Ancestral state reconstructions were executed in the MESQUITE v. 3.01 software package [118], using
parsimony. The generalized parsimony algorithm can be applied to optimization of a character of
unknown polarity onto a rooted tree, and no additional algorithmic complications are presented by trees
containing polytomies [55]. MESQUITE also allows missing data when using the parsimony algorithm,
but cannot do likelihood calculations with gaps or soft polytomies.
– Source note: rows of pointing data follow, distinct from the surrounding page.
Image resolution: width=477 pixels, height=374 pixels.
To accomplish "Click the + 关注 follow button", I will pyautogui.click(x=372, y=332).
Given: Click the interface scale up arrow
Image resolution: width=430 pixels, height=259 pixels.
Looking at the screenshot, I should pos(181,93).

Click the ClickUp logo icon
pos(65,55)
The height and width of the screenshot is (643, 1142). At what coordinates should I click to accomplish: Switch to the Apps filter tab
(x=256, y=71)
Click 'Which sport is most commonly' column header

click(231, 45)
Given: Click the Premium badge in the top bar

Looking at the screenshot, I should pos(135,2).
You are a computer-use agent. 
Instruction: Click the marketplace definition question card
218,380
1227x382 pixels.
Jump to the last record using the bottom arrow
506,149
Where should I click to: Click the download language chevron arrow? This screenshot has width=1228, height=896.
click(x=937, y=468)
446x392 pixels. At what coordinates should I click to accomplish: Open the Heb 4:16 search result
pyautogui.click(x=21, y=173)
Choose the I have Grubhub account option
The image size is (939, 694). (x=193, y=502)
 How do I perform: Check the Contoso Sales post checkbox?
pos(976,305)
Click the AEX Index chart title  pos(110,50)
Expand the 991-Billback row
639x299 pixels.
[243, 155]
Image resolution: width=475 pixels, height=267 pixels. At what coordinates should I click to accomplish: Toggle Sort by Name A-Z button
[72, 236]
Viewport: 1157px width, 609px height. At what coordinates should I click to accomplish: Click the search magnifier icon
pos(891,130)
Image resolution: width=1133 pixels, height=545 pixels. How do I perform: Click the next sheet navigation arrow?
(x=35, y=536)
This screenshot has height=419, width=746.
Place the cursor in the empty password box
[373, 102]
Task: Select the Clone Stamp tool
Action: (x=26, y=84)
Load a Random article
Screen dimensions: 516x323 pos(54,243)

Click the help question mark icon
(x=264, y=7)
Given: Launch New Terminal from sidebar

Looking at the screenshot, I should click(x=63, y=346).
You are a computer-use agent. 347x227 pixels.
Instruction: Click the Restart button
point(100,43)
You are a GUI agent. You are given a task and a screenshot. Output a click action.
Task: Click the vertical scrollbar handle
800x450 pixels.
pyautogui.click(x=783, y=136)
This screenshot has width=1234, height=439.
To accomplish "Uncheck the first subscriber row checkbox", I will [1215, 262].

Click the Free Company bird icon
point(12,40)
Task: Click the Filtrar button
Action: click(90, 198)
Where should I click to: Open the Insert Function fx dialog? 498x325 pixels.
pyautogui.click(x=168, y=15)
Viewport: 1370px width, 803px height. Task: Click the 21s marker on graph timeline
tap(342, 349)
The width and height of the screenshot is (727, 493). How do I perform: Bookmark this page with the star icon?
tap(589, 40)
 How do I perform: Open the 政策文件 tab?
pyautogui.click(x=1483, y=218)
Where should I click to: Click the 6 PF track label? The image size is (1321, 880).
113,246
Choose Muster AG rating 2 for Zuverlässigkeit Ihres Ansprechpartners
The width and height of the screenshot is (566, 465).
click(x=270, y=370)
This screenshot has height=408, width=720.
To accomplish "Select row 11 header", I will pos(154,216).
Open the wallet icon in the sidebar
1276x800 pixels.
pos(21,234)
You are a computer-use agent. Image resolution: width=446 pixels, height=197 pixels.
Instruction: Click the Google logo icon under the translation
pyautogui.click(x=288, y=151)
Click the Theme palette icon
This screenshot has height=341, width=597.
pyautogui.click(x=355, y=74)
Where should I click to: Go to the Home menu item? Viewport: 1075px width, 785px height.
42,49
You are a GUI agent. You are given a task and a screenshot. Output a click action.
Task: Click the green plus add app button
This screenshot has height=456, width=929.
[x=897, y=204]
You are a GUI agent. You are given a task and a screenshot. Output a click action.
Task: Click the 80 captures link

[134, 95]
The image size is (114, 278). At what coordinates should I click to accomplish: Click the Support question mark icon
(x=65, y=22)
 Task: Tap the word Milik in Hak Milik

Because the data include a significant
proportion of relevant fossil taxa, which sometimes produce partially complete eruption sequences,
it is important to apply software and an algorithm that can accommodate these limitations, making
parsimony the best option. Ancestral permanent dental eruption sequences were reconstructed for five
hypothetical ancestors: (i) Euprimates, (ii) stem Strepsirrhini, (iii) crown Strepsirrhini, (iv) Haplorhini,
and (v) Anthropoidea. For the ancestral state reconstruction, only lower permanent dental eruption
sequences were used, because they are more often reported in the literature, thus increasing the number
of taxa available for analysis. Canines were not included in the reconstruction because their time of
eruption appears to be influenced by sexual dimorphism [42,82]. Although some primitive primates
retain P1 , eruption data on first premolars are not included in this analysis because the loss of this tooth
early in primate evolution renders this character ambiguous at several nodes. To generate the ancestral
eruption sequences, all hypothetical ancestors were assumed to have a P2 . The ambiguities in ancestral
state reconstructions for the characters ‘Eruption of P2 relative to M3 ’, ‘Eruption of I1 relative to the
earliest premolar’ and ‘Eruption of incisors relative to premolars’ are resolved with restrictions implied
by other characters. For the five nodes studied here, the ancestral state reconstructions result in one
permanent dental eruption sequence for each hypothetical ancestor. The ancestral reconstruction analysis
was also run without including fossil data (see electronic supplementary material, figure S1 and text S2),
to evaluate the effect of fossils on the reconstruction.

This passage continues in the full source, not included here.